Though insurance premiums soared for many Americans in 2014 — especially for young and healthy individuals — because of the regulations imposed by the law, those increases weren’t as high as they could have been. One reason is that insurers responded to the regulations with narrower networks.
Insurers throughout the country offering coverage through the newhealth insurance exchanges drove a hard bargain with medical providers, and thus many of those providers chose not to participate. The end result was that Americans who obtained coverage through the healthcare law often found that they didn’t have much choice when it came to doctors or hospitals. Those who averted “rate shock,” in other words, often found themselves exposed to “access shock.”
Lawmakers and regulators have been taking measures to try to address the problem going into the 2015 benefit year, but it is not clear whether the moves will actually improve the consumer experience.
California has been ground zero for fights over narrow networks. Early on, controversy erupted in the state when it became clear that Cedars-Sinai Medical Center, one of the nation’s premier hospitals, would not be included in any exchange plans, and UCLA Medical Center, another top facility, would only be included in a few networks.
The backlash against narrow network plans has triggered a wave of consumer lawsuits against insurance companies in California. Regulators are investigating the narrow network problem, and last month the state legislature passed a bill aimed at addressing the issue. But the Los Angeles Times noted that “Anthem and other insurers largely stuck with that narrow-network strategy for 2015 plans in Covered California and outside the exchange.”
New Hampshire regulators have touted progress on this front. For 2014 the state only had one insurance company, Anthem, whose network included just 16 of the state’s 26 acute care hospitals. But in 2015 the state expects to have five insurers participate in the exchanges, and each of the 26 hospitals is expected to be carried by at least two networks.
State regulators have yet to announce final rates for 2015, however, and what could happen is that insurers will offer more access for more money. People who are willing to pay for more expensive insurance will have access to broader networks, but people who seek cheaper plans would be more limited in their choice of doctors.

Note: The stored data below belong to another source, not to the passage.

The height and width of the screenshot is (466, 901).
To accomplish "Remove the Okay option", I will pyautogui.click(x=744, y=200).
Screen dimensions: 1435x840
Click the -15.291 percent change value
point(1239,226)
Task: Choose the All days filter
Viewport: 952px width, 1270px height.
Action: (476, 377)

The Centers for Medicare & Medicaid Services proposed rules for 2015 that would require insurers to submit a list of providers, which CMS would evaluate to make sure consumers are offered “reasonable access.” CMS also identified “essential community providers” that offer medical care predominantly to low-income individuals. In 2014, participating plans were required to include 20 percent of those providers in their networks. The new rules would boost that to 30 percent in 2015. But these moves are mostly symbolic. The problem is, if the administration pushes too hard on access, it would inevitably lead to higher premiums — and the White House is eager to avoid such headlines heading into midterm elections.